**TEXT PASSAGE**.
Atometrics AF-T050 Spectral Reflectometry Thin-Film Thickness Metrology System

Overview

The Atometrics AF-T050 is a high-precision spectral reflectometry-based thin-film thickness metrology system engineered for non-contact, non-destructive measurement of single- and multi-layer thin films on rigid and flexible substrates. It operates on the physical principle of optical interference: incident broadband light reflects at each interface within a layered structure, generating wavelength-dependent constructive and destructive interference patterns. By acquiring high-resolution reflectance spectra across the deep ultraviolet to near-infrared range (180–2400 nm), the AF-T050 reconstructs film thicknesses and optical constants (n, k) through rigorous inverse modeling using proprietary segmented spectral fitting algorithms. Unlike conventional broad-band fitting approaches that assume uniform dispersion models across the entire spectrum, the AF-T050 implements a segmented fitting architecture—dividing the spectrum into physically meaningful sub-bands (e.g., UV, visible, NIR) and applying optimized optical dispersion models per segment. This methodology significantly reduces systematic fitting residuals, enabling sub-angstrom (≤0.1 nm) thickness resolution for ultra-thin films such as ITO (<20 nm), perovskite absorbers, and quantum dot monolayers.

Key Features

• Multi-source illumination: Deuterium lamp (180–370 nm) + tungsten-halogen lamp (320–2400 nm), ensuring continuous, spectrally stable coverage without gaps or intensity discontinuities
• Segmented spectral fitting engine: Dynamically partitions the measured reflectance spectrum into physically coherent bands and applies layer-specific dispersion models (e.g., Tauc-Lorentz, Cody-Lorentz) to minimize fitting error propagation
• Multi-layer capability: Supports quantitative analysis of up to 10 optically distinct layers—including transparent dielectrics (SiO₂, Al₂O₃), conductive oxides (ITO), organic polymers (PI), photoresists, liquid films, and air gaps
• High-speed acquisition: Sub-millisecond spectral capture (<10 ms per scan), enabling real-time process monitoring in inline and offline configurations
• Modular platform design: Configurable for benchtop offline use, compact inline integration (footprint <120 × 100 mm), or fully automated wafer-handling systems compatible with 100–300 mm (4–12 inch) substrates
• Surface-agnostic operation: Validated performance on roughness-varying surfaces (Rq = 0.2–50 nm) and low-reflectivity substrates (e.g., silicon wafers, glass, PET)

Sample Compatibility & Compliance

The AF-T050 accommodates diverse sample geometries and material systems common in semiconductor fabrication, display manufacturing, photovoltaics R&D, and advanced packaging. It has been validated for quantitative thickness measurement of indium tin oxide (ITO), perovskite precursors, quantum dot monolayers, spin-coated photoresists (e.g., AZ® series), polyimide (PI) passivation layers, SiO₂ dielectrics, and bonded glass interfaces. The system adheres to ISO/IEC 17025 traceability principles for optical metrology, with factory calibration traceable to NIST-certified reference standards. For regulated environments, the software architecture supports audit trails, user access control, electronic signatures, and data integrity features aligned with FDA 21 CFR Part 11 and EU Annex 11 requirements when deployed under GLP/GMP-compliant SOPs.

**STATED PROBLEM 1**. In the AF-T050 text, what wavelength range does the deuterium lamp cover?

**SOURCE DATA**.
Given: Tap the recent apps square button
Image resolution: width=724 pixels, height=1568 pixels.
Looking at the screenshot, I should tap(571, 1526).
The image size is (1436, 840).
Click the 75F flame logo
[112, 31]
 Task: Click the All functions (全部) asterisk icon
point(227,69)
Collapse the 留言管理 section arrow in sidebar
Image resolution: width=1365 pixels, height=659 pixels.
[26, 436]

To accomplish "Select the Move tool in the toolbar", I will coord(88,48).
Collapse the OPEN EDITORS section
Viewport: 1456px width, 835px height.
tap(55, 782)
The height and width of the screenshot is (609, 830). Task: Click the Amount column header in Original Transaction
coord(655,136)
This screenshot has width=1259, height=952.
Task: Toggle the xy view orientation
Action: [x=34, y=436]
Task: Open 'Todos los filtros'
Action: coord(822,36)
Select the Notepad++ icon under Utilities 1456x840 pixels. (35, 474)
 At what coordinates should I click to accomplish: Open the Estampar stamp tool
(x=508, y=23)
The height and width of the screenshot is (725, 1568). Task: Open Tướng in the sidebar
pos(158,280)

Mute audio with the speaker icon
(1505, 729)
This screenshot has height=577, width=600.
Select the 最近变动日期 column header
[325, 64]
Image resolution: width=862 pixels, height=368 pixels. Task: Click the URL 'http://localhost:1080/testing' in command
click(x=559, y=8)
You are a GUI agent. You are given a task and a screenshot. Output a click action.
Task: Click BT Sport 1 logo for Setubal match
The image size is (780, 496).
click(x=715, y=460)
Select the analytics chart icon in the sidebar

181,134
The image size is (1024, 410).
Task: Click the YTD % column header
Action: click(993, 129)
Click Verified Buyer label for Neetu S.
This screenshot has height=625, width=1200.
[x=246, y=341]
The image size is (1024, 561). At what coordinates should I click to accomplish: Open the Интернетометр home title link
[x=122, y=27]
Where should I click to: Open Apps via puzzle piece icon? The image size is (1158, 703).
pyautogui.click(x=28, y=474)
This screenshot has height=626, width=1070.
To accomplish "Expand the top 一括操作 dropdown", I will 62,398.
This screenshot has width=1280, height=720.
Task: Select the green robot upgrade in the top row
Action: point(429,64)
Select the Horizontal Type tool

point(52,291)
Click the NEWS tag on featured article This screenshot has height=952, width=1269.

**STATED PROBLEM 2**. Please echo everything in the records from the line containing "The image size is (1024, 561)." down to the end of the records.

**CORRECT OUTPUT 1**. 180–370 nm

**CORRECT OUTPUT 2**.
The image size is (1024, 561). At what coordinates should I click to accomplish: Open the Интернетометр home title link
[x=122, y=27]
Where should I click to: Open Apps via puzzle piece icon? The image size is (1158, 703).
pyautogui.click(x=28, y=474)
This screenshot has height=626, width=1070.
To accomplish "Expand the top 一括操作 dropdown", I will 62,398.
This screenshot has width=1280, height=720.
Task: Select the green robot upgrade in the top row
Action: point(429,64)
Select the Horizontal Type tool

point(52,291)
Click the NEWS tag on featured article This screenshot has height=952, width=1269.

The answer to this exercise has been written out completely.